OneBlossomBee · 26/07/2025 03:32

Do you and your brother have power of attorney for both his health and financial affairs? If so, you can legally decide that he needs to go in a care home, get an assessment done for his needs and funding with the council to get a care package done, sell his home if he has one and look for a decent care home. He clearly is a danger to himself, cannot look after his own needs and calling you 2 up at work. It is at the point where you and your brother cannot provide the care and he safely can't live by himself. Get a solicitor if you 2 don't have the powers of attorney, health and finance are separare ones, if he is mentally fine and the solicitor would talk to him alone to see he can consent to getting that done. You need to really sort out his care, but legally need the POA even as his children. I got the POA for my mum who had been ill for awhile and then my dad passed and she couldn't live alone, so had to go into care as she became bed bound and needed turning in the night. Do this now for your dad's safety and you and your brother's stress levels. You will need to be responsible for paying any contribitions to his care from his, savings/pension/s if he has to pay towards it and you send the bank a copy of the financial POA and they give you access/card for it etc. Get your dad too to decide on a DNR which my mum did and it saves a lot of heartache and worry and it was her choice as I only found out the care home had done it with her!!
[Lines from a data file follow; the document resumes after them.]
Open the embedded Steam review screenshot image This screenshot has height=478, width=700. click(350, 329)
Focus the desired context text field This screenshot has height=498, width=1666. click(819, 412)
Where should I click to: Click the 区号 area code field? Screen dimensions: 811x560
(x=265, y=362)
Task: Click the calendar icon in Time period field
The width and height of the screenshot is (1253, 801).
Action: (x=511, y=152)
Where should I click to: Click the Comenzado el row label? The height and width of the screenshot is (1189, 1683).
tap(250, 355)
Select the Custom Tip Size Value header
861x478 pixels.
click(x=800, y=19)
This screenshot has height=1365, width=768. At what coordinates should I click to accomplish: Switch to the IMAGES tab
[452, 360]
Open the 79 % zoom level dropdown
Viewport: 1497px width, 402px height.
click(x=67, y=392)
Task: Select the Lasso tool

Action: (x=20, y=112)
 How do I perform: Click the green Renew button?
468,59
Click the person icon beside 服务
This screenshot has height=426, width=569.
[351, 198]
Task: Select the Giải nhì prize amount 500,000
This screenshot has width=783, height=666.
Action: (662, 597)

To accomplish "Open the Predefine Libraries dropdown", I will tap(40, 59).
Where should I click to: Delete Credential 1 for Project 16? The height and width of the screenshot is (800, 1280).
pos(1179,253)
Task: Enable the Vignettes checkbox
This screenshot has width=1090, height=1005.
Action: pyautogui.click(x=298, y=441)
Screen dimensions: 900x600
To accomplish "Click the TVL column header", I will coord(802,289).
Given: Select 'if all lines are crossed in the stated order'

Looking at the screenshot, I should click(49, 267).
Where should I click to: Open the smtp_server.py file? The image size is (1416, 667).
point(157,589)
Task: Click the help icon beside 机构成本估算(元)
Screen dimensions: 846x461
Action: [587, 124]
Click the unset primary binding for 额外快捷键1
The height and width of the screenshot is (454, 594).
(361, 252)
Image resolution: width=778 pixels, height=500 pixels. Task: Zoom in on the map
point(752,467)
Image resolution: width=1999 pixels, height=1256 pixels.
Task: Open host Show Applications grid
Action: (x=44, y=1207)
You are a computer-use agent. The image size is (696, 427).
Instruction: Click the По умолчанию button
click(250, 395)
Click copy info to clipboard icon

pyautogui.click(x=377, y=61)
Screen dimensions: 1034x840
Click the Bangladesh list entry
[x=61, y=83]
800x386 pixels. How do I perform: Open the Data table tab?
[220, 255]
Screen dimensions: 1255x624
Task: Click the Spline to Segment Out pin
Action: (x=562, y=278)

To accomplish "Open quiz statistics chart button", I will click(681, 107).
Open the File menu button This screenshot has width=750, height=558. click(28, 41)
FoordHopeful · 26/07/2025 07:08

My mum was abusive to me emotionally and physically throughout my childhood.

She also drank loads of alcohol - an alcoholic basically and didn’t care how her drinking impacted others.

When I was 15 once in the middle of one weekend afternoon she was blind drunk, lost her footing on the stairs and fell all the way down. When I heard the series of thuds from I was quietly pleased and hoped this was it, that she’d drop dead.